[Begin Excerpt provided]

Big Sky champion Camellia Bowl champion

Camellia Bowl, W 28–7 at Sacramento State
- Conference: Big Sky Conference
- Record: 7–4 (3–0 Big Sky)
- Head coach: Jim Sweeney (2nd season);
- Home stadium: Gatton Field

= 1964 Montana State Bobcats football team =

American college football season

The 1964 Montana State Bobcats football team was an American football team that represented Montana State College (now known as Montana State University) in the Big Sky Conference during the 1964 NCAA College Division football season. In its second season under head coach Jim Sweeney, the team compiled a 7–4 record (3–0 against Big Sky opponents), won the conference championship, and defeated Sacramento State in the Camellia Bowl.

[End Excerpt provided]

### Written task 1:
Collect every line of the records that contains the string "header", treating uppercase and lowercase letters as different.
The football team excerpt and the records are separate, unrelated material.

[Begin Provided data]

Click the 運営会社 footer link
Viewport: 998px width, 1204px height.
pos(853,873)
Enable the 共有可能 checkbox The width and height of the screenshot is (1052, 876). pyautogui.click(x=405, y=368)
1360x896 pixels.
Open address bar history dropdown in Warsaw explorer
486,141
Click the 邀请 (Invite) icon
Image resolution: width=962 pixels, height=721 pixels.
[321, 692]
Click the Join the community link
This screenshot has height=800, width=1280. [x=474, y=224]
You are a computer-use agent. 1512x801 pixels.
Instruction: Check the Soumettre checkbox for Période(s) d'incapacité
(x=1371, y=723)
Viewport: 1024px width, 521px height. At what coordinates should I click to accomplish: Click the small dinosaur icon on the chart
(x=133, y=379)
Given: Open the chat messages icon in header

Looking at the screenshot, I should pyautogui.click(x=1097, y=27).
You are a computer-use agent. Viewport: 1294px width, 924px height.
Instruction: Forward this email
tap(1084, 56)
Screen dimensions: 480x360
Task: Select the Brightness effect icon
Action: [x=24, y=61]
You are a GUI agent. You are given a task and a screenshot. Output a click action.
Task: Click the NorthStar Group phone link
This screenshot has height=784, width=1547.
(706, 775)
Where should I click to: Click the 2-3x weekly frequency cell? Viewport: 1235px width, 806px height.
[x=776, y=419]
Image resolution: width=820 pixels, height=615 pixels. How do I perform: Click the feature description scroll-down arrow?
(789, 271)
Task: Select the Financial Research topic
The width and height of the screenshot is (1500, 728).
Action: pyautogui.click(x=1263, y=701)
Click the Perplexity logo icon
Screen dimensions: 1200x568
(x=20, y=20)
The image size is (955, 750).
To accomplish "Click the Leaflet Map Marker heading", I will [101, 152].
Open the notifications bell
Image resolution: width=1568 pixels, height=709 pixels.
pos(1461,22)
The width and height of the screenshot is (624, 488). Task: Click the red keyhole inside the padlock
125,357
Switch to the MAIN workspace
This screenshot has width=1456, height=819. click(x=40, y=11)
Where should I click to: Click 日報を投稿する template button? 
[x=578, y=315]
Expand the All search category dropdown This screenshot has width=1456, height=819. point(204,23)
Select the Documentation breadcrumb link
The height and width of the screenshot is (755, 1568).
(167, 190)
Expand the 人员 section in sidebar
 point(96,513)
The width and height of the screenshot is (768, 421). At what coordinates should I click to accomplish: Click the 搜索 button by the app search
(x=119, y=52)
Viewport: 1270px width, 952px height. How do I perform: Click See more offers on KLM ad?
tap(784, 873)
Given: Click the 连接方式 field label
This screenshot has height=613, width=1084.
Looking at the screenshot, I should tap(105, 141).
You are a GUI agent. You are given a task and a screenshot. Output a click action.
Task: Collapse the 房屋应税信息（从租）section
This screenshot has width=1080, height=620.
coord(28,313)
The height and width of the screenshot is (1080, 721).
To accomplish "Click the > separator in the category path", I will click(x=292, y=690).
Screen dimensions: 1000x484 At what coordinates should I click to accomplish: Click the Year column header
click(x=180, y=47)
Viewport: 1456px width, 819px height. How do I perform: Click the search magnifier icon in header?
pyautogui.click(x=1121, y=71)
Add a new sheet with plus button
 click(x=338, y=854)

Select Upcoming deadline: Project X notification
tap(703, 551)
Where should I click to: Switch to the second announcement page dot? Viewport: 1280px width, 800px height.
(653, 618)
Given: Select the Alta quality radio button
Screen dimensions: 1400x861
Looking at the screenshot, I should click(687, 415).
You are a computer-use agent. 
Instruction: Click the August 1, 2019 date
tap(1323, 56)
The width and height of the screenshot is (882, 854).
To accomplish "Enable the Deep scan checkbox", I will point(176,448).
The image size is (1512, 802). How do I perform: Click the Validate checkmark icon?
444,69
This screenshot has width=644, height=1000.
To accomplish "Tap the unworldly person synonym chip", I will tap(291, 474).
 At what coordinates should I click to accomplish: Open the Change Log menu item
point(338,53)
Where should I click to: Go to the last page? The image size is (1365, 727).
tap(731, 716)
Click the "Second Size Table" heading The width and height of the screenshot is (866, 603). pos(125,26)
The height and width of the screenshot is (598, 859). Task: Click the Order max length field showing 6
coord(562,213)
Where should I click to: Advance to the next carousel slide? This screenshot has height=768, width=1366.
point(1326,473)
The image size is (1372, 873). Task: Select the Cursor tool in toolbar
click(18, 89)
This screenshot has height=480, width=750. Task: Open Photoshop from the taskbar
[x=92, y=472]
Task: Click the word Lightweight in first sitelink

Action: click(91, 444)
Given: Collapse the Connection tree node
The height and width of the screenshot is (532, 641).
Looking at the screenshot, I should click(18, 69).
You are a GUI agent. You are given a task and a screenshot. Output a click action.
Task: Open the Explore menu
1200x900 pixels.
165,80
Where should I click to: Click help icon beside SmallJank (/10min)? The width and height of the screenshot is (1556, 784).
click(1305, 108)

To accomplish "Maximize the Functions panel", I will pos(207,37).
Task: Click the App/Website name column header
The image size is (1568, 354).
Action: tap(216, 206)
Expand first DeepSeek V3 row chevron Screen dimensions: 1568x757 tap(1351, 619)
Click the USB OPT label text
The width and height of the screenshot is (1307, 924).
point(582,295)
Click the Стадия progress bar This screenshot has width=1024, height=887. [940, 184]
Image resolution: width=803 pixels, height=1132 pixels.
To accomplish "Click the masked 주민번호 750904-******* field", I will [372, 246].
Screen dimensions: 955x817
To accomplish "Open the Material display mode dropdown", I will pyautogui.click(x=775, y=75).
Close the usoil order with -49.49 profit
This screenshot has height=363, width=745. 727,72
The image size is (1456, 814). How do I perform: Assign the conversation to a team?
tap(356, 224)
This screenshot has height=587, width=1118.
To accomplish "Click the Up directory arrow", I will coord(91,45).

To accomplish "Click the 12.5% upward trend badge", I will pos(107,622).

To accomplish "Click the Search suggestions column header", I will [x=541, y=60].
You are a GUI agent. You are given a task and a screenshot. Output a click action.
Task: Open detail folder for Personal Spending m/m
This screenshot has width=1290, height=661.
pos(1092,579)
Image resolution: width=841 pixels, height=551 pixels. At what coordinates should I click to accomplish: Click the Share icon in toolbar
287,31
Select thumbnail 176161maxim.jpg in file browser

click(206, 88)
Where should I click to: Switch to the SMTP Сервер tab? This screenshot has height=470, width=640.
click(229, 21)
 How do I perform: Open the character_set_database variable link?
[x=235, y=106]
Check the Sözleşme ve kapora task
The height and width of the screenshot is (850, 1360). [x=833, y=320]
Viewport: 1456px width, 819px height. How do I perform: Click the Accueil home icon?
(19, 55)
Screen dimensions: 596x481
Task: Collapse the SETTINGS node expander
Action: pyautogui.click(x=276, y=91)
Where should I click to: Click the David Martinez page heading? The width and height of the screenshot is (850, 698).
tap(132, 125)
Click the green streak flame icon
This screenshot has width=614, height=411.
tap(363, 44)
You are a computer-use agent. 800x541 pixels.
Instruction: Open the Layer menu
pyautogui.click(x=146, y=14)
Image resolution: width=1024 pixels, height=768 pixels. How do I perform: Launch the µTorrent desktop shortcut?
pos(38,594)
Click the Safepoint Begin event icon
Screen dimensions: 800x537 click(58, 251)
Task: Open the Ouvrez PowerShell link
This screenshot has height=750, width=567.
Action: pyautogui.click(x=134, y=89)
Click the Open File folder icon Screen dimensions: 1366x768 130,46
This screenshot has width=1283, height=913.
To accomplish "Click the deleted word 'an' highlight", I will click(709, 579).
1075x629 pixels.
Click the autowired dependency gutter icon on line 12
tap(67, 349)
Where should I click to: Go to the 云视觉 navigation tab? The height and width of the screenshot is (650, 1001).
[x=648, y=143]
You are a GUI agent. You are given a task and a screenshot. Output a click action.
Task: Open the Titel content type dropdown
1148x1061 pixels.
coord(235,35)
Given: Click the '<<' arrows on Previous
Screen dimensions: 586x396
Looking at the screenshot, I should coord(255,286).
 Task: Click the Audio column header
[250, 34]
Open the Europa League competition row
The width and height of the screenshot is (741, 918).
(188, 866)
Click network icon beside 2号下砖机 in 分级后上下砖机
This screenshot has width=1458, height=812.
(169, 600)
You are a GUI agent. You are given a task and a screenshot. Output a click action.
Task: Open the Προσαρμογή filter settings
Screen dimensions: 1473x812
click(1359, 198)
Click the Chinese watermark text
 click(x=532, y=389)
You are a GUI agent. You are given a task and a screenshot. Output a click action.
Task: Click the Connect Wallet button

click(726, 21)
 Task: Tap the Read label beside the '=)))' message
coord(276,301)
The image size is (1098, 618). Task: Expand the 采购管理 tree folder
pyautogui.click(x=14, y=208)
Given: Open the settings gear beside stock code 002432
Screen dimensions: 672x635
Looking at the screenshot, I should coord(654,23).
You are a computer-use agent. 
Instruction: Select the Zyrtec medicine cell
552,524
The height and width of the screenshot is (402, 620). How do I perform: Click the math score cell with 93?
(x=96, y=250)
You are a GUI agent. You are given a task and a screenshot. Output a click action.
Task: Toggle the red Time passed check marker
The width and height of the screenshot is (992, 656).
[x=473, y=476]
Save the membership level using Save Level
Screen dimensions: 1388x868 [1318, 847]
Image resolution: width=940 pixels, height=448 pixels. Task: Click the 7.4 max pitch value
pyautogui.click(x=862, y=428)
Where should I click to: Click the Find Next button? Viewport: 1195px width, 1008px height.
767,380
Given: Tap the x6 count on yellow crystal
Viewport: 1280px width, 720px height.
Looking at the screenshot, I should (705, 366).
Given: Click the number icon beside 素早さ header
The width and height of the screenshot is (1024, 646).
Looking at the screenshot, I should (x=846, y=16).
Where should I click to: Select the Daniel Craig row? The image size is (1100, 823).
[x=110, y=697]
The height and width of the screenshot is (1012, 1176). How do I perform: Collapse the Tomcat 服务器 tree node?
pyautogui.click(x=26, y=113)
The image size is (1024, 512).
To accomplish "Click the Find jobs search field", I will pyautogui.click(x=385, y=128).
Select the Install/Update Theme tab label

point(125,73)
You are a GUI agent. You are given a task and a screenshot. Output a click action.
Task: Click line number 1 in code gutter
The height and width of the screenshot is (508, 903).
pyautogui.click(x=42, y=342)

[End Provided data]

### Written task 2:
According to the football team excerpt, what was the team's home stadium?

### Reply 1:
Given: Open the chat messages icon in header
Screen dimensions: 1000x484 At what coordinates should I click to accomplish: Click the Year column header
Viewport: 1456px width, 819px height. How do I perform: Click the search magnifier icon in header?
Task: Click the App/Website name column header
To accomplish "Click the Search suggestions column header", I will [x=541, y=60].
 Task: Click the Audio column header
Given: Click the number icon beside 素早さ header

### Reply 2:
Gatton Field